A: Sister Maristella has a reputation in our diocese for being what I’ll call the "Keeper of Priests" and the "Keeper of Seminarians." Many of our priests and seminarians have come to know her as a faithful friend, mentor, confidante, and intercessor. Many priests and seminarians, myself included, have come to really depend on her for advice, counsel, prayer, and a warm hug and listening ear. A few years ago, when my mother unexpectedly passed away, Sister Maristella, and a few other sisters from the Dominican motherhouse, came to the visitation and funeral. I remember standing in the receiving line while Sister Maristella sat in one of the rows at the funeral home waiting for the long line to dissipate. As I was growing tired and weary from shaking so many hands and hugging so many people, I drew comfort and strength from looking up and seeing her sitting there clearly praying for my family and me. It is that simple joyful and peaceful presence that she embodies that was so helpful for me then and continues to be today. Her steadfast prayers, support, and love have been a huge part of getting me to where I am today. I will be ordained a priest this coming May, and I know that I have made it this far due in part to her presence in my life.
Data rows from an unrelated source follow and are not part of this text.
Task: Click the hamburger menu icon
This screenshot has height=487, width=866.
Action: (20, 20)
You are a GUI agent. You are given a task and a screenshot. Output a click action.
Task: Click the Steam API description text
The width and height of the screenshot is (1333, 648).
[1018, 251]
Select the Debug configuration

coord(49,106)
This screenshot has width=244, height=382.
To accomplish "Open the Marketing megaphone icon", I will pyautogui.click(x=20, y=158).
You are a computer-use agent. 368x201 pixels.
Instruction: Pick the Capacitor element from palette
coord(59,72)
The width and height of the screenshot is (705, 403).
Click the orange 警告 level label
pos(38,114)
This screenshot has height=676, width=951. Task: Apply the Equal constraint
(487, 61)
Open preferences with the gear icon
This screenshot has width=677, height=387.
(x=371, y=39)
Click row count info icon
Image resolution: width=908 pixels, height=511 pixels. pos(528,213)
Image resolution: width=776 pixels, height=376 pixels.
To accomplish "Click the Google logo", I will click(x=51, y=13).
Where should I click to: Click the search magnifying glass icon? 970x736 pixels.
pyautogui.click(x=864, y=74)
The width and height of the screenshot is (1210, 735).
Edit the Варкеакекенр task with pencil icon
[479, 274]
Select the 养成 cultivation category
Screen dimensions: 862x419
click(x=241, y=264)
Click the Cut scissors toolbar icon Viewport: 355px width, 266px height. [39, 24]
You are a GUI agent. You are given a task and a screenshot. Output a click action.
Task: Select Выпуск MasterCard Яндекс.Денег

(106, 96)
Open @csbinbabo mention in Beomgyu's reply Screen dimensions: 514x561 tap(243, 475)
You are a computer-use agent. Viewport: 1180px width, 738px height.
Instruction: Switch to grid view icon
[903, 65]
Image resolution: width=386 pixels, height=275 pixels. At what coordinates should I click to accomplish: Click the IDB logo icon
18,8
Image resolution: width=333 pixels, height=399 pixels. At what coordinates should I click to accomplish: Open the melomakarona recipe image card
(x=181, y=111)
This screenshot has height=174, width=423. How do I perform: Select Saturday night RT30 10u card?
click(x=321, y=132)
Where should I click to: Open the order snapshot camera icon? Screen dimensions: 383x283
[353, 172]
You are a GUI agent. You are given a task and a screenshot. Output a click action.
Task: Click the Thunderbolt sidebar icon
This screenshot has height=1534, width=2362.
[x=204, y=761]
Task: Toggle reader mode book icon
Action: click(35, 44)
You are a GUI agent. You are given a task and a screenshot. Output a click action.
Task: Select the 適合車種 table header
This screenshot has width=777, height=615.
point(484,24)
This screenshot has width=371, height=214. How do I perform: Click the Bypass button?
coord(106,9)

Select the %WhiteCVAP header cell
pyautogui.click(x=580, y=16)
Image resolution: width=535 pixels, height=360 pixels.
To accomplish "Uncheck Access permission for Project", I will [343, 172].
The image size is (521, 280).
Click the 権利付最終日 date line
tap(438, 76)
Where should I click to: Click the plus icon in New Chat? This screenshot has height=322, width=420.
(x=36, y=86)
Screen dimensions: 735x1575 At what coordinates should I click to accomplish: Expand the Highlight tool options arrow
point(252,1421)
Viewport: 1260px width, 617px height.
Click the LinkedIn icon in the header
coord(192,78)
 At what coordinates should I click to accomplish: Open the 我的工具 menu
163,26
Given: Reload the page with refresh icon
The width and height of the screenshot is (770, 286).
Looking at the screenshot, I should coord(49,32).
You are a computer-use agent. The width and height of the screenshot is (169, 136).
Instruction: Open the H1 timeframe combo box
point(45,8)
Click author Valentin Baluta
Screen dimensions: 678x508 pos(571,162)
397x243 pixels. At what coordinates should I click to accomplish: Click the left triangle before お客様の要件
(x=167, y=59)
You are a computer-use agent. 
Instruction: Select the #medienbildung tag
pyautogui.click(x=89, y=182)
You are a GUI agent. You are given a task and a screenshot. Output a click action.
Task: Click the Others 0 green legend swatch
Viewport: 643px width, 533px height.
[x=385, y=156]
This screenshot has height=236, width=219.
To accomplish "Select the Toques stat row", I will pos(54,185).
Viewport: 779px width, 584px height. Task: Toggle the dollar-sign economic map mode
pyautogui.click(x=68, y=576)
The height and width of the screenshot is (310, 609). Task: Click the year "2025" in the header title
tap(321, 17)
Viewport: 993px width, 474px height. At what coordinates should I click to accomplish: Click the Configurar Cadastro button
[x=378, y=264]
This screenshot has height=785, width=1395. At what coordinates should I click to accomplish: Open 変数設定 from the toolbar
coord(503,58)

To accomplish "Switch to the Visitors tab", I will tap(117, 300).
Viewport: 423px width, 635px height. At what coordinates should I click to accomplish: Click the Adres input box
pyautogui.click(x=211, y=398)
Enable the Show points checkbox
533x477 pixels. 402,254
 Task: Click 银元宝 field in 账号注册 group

Q: What difference do Catholic Sisters as a whole make to the Church and the world, do you think?

A: Frankly, I don't know where we as a Church would be without the influence and presence of Religious Sisters. Over the years, I have been impacted and influenced my countless sisters, many from congregations in our diocese. From the Springfield Dominicans to the Alton Franciscans to the Hospital Sisters, so many religious women in our local Church have made a profound and lasting impact. I know I am not alone in this. From ministering in our parishes to teaching in our schools to caring for us in our hospitals to spreading the Good News through various other initiatives and everything else in between, Catholic sisters are simply part and parcel of who we are as Church—as the Body of Christ. Their presence in our Church provides peace, joy, comfort, love, and a true example of discipleship for us all to emulate. Catholic sisters’ presence in our world provides countercultural examples of faith, fidelity, compassion, and a way of life that is totally poured out in service to others, in the service of the Church, and in the service of Jesus Christ. Simply put, their presence in our Church and in our world is vital.